PROVIDED PASSAGE =
:::

Tuesday, February 24, 2015

People of the Cross

“The Kingdom of God has come near”
Jesus begins his ministry with this announcement.
It doesn’t seem like it always.
If the kingdom of God means a place without pain, death, and sin it doesn’t appear that Jesus knew what he was talking about.
We don’t have that here right now.
We see proof all the time.
For example, I along with all of you was horrified this week over the killing of 21 Coptic Christians by ISIS.
I don’t believe that we are living in any worse times than any other time throughout human history.
There has always been horrific violence that people do against others.
But what I was thinking was how far away we still are from the Kingdom of God that Jesus announced.
The problem I have with this particular killing is that it is just so barbaric.
I can’t understand how much hate you need to have for someone, how much you need to dehumanize someone to be able to take a knife and cut off someone else head.
So it appears that what Jesus said was just untrue.
That this kingdom that Jesus said was coming is really not here at all.
And it doesn’t appear that we are going to see it anytime soon.

That is until we look closer at this incident.
First of all, the terrorists called the Coptic Christians that they beheaded, “People of the Cross”.
That is a mantle we as Christians should be happy to accept.
We are people of the cross.
We are people whose leader was killed in the most barbaric way possible.
For most the idea that your religious leader would die is not a good story.
It is a story about a loser.
But what we as Christians believe is that it is there on the cross that God revealed God’s true heart.

:::

AVAILABLE DATA =

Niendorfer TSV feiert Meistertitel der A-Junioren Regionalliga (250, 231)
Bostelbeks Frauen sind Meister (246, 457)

:::

EXERCISE INSTRUCTIONS =
1) According to the "People of the Cross" post, how many Coptic Christians were killed by ISIS?
2) Transcribe everything in the "People of the Cross" post from "If the kingdom" down to "that Jesus announced.".
3) Write the next part of the "People of the Cross" post, picking up after its final sentence.

ANSWERS TO THE TASKS =
1) 21

2)
If the kingdom of God means a place without pain, death, and sin it doesn’t appear that Jesus knew what he was talking about.
We don’t have that here right now.
We see proof all the time.
For example, I along with all of you was horrified this week over the killing of 21 Coptic Christians by ISIS.
I don’t believe that we are living in any worse times than any other time throughout human history.
There has always been horrific violence that people do against others.
But what I was thinking was how far away we still are from the Kingdom of God that Jesus announced.

3)
As Martin Luther said, “God can be found only in suffering and the cross.”
In this instrument of death God was working the whole time.
God was working to bring life out of the dark places of the human heart.
It was there on the cross that God entered into our human pain, knowing what we suffer.
This is the scandal of God in Jesus Christ.
That God used this instrument of death to show us God’s ultimate love.
Think about how much the image of the cross has changed because of Jesus Christ.
The cross is now jewelry.
We have domesticated it, but it is supposed to be shocking.
It is the place that God shows up.
Not in a military triumphant victory, but on a cross, dead.
God is hidden.

In fact, within the Gospel of Mark the people who experience Jesus do experience the kingdom of God.
The blind see, the lame walk, demons are cast out.
5,000 people are fed with only five loaves of bread and two fish.
Storms are calmed.
But the Kingdom is still hidden from people.
Jesus tells us that the kingdom is like the smallest of all seeds hidden from the sight of those who are looking for something bigger and better.
It is found in children, love of our neighbor, in the poor widow’s feeble offering.
The Pharisees they demand from Jesus a sign from heaven as proof of the kingdom.
Jesus tells them that the kingdom comes from denying ourselves and picking up our cross.
Jesus tells them it is not to be found in religious triumphantlism, but in service and love for neighbors.
One of the Coptic Christians before he was beheaded yelled the name of Jesus, maybe out of defiance, but also as one who has followed him to death.
And yes, within these deaths the kingdom of God is at work.
It is hidden, but even there it is present because God through Jesus Christ has told us that God is present even in death, even amongst the most barbaric heinous death we can imagine.

If we dig a little deeper we see that the response to this horrific act has not been to make people afraid, or to turn them away from each other, but has brought people together.
As Father Hani Bakhoum Kiroulos, Coptic Catholic Patriarchate secretary said in a statement.
“This tragedy is uniting the entire country, Christians and Muslims. If their aim was to divide us, they have failed.
Immediate harsh condemnation came from Cairo’s Al Azhar University (the most important theological centre for Sunnite Islam: editor’s note:).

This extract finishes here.